Master Thesis and Semester Projects

If you are interested in one of the following topics, please contact the person listed with the respective topic.

If you don't find a compelling topic in our list, you are most welcome to discuss your interests with us.

Also, we have a list of finished theses on our website.

List of Projects



Approximation theory of deep neural networks (SA/DA)

guelr_simple_network.png
Deep neural networks approximate functions by arranging neurons in layers that are connected by weighted edges. Deep learning-based methods have recently shown stellar performance in various practical applications, such as speech recognition [1], image classification [2], handwritten digit recognition [3], and game intelligence [4]. This success led to a renewed interest in understanding theoretical properties of deep neural networks.

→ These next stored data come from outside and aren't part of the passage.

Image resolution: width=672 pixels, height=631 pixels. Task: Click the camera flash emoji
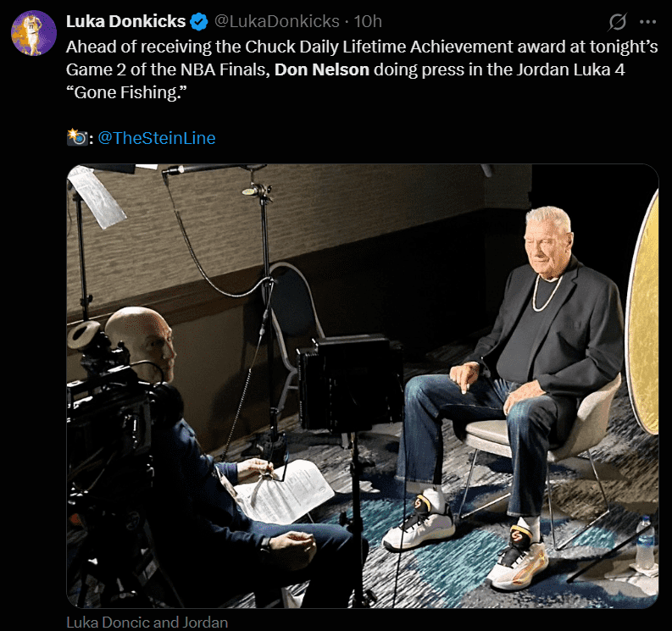click(77, 137)
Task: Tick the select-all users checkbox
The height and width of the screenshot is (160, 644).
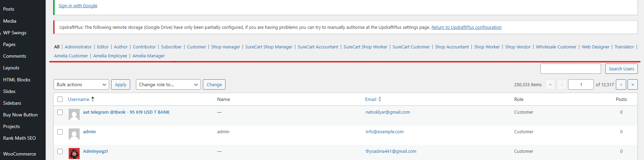Action: click(60, 99)
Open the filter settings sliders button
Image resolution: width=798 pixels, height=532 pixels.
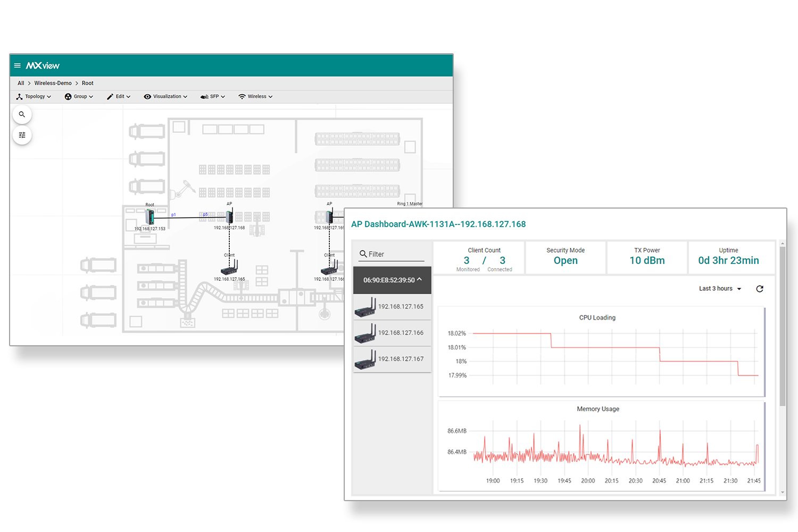[22, 135]
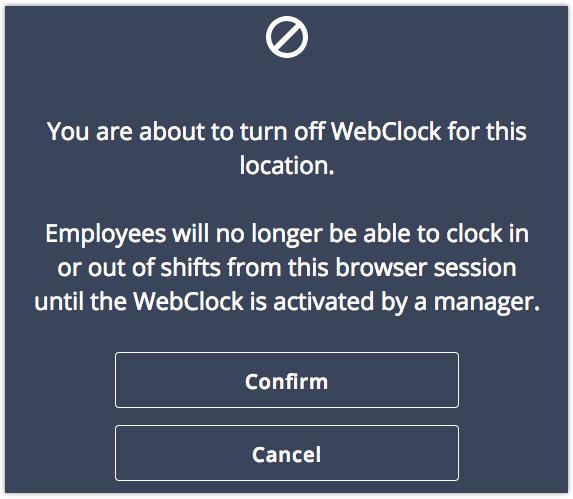The image size is (573, 499).
Task: Click the word 'Employees' in the message
Action: point(106,234)
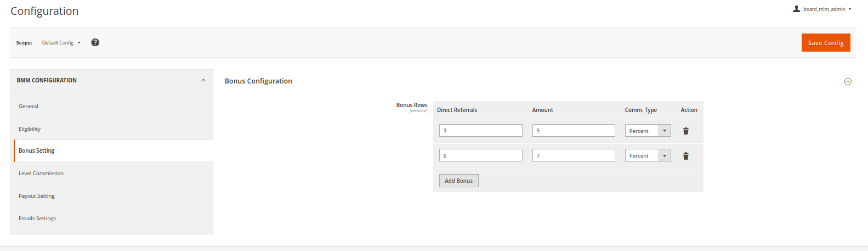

In this project, you will study various theoretical treatises on benefits of depth in neural networks. In [5], [6] it is shown that in the approximation of certain function classes shallow networks need exponentially many more nodes than deep neural networks. Similarly, in [7] it is demonstrated that approximation of a simple radial function by 2-layer neural networks requires exponentially many nodes in the input dimension, whereas the same function can be approximated by a small 3-layer feedforward network. Smooth functions are also known to be approximated more efficiently by deeper neural networks [8]. The purpose of this project is to evaluate these results in the light of a new theory [9], [10] which introduces the concept of Kolmogorov-optimal approximation characterizing connectivity and memory requirements of the approximating network and the complexity of the function class to be approximated.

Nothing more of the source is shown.